→ **RECORD SET**
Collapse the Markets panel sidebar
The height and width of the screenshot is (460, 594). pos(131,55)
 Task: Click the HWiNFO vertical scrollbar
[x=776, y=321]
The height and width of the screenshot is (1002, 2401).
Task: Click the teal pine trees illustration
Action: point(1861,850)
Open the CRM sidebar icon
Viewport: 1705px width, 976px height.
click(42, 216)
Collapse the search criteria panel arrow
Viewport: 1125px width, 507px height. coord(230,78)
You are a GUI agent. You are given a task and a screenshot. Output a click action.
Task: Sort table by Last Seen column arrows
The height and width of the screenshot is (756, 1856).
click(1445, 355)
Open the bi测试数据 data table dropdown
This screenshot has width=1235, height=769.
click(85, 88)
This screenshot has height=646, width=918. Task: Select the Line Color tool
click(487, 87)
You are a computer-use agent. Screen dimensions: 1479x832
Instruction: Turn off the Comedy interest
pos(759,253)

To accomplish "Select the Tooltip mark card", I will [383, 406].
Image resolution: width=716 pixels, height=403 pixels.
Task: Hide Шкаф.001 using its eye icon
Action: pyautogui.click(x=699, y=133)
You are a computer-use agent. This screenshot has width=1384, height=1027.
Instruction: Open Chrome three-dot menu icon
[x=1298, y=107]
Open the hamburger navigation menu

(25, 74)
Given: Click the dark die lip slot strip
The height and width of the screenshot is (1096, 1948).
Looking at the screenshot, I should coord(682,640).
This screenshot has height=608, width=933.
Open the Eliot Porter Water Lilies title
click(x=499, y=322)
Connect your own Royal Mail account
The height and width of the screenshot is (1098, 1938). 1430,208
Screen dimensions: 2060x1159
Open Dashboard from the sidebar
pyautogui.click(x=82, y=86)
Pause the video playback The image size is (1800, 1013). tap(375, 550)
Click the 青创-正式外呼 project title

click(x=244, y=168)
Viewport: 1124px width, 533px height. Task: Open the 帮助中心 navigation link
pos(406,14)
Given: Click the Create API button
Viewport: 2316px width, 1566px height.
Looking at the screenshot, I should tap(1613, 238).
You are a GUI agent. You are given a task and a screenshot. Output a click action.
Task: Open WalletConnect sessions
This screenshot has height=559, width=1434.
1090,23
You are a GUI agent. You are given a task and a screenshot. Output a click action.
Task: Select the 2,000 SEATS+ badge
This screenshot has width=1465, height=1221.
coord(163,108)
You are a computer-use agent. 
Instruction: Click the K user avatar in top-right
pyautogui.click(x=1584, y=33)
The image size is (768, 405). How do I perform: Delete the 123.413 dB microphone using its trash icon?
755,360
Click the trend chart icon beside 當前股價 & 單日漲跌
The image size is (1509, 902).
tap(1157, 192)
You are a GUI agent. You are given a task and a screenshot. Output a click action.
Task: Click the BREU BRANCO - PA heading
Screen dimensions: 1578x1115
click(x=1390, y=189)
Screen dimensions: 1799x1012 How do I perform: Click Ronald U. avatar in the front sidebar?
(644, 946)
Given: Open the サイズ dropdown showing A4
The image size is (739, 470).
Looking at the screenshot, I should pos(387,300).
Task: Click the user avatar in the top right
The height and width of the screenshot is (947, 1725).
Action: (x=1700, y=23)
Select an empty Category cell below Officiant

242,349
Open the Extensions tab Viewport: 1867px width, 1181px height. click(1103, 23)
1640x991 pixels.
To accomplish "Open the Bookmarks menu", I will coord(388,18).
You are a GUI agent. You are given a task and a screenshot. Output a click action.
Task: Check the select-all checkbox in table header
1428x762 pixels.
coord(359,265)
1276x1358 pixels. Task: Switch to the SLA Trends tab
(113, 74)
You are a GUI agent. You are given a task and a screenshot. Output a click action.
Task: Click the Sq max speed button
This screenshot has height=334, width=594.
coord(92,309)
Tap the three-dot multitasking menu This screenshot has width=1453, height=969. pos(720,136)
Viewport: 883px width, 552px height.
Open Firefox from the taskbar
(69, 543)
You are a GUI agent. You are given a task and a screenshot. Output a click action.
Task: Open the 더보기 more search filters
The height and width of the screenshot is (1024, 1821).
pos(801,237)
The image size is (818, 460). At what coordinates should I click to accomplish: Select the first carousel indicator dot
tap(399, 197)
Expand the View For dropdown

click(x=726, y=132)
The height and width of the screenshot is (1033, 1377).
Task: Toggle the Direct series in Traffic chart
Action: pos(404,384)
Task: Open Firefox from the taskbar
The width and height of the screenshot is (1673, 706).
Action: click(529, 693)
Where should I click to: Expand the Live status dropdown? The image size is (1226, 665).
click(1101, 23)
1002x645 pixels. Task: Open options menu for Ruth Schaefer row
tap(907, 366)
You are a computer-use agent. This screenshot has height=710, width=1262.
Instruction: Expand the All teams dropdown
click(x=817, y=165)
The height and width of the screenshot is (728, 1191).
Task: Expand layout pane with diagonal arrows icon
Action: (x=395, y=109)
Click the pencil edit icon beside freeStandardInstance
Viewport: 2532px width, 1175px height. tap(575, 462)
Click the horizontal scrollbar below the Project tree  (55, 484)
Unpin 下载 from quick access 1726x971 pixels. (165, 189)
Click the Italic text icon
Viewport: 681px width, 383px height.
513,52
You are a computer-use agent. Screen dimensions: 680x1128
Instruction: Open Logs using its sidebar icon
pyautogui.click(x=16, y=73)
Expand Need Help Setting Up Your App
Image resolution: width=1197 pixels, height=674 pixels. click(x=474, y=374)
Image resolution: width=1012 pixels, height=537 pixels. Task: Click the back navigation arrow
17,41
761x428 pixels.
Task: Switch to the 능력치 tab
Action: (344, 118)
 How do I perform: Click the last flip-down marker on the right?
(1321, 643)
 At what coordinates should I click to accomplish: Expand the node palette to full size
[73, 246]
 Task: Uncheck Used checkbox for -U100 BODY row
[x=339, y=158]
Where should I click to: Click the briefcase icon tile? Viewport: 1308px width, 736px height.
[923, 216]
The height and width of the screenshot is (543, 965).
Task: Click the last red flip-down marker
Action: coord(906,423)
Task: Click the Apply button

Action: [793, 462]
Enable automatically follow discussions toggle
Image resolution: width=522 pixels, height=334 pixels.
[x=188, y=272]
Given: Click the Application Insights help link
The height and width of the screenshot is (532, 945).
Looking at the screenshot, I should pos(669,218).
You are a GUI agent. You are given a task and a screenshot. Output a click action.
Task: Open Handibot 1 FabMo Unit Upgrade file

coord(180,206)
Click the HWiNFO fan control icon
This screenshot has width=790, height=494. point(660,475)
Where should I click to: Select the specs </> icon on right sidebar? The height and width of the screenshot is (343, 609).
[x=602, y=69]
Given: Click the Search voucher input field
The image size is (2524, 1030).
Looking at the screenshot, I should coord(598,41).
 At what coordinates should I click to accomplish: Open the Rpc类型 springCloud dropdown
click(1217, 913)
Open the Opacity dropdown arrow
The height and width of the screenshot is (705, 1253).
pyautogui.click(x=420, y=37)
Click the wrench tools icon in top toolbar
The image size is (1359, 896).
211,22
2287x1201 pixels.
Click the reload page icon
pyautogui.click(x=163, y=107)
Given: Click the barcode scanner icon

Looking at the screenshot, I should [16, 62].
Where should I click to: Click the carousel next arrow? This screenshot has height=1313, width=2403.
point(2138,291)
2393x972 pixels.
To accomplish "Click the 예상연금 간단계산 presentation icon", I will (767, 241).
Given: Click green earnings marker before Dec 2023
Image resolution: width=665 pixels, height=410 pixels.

→ **ACTION ITEM**
Begin at the line that has "Click the HWiNFO fan control icon" in the entries above; stop after the line that has "Open the Opacity dropdown arrow". Transcribe exactly those lines and no others.

→ **TASK SOLUTION**
Click the HWiNFO fan control icon
This screenshot has width=790, height=494. point(660,475)
Where should I click to: Select the specs </> icon on right sidebar? The height and width of the screenshot is (343, 609).
[x=602, y=69]
Given: Click the Search voucher input field
The image size is (2524, 1030).
Looking at the screenshot, I should coord(598,41).
 At what coordinates should I click to accomplish: Open the Rpc类型 springCloud dropdown
click(1217, 913)
Open the Opacity dropdown arrow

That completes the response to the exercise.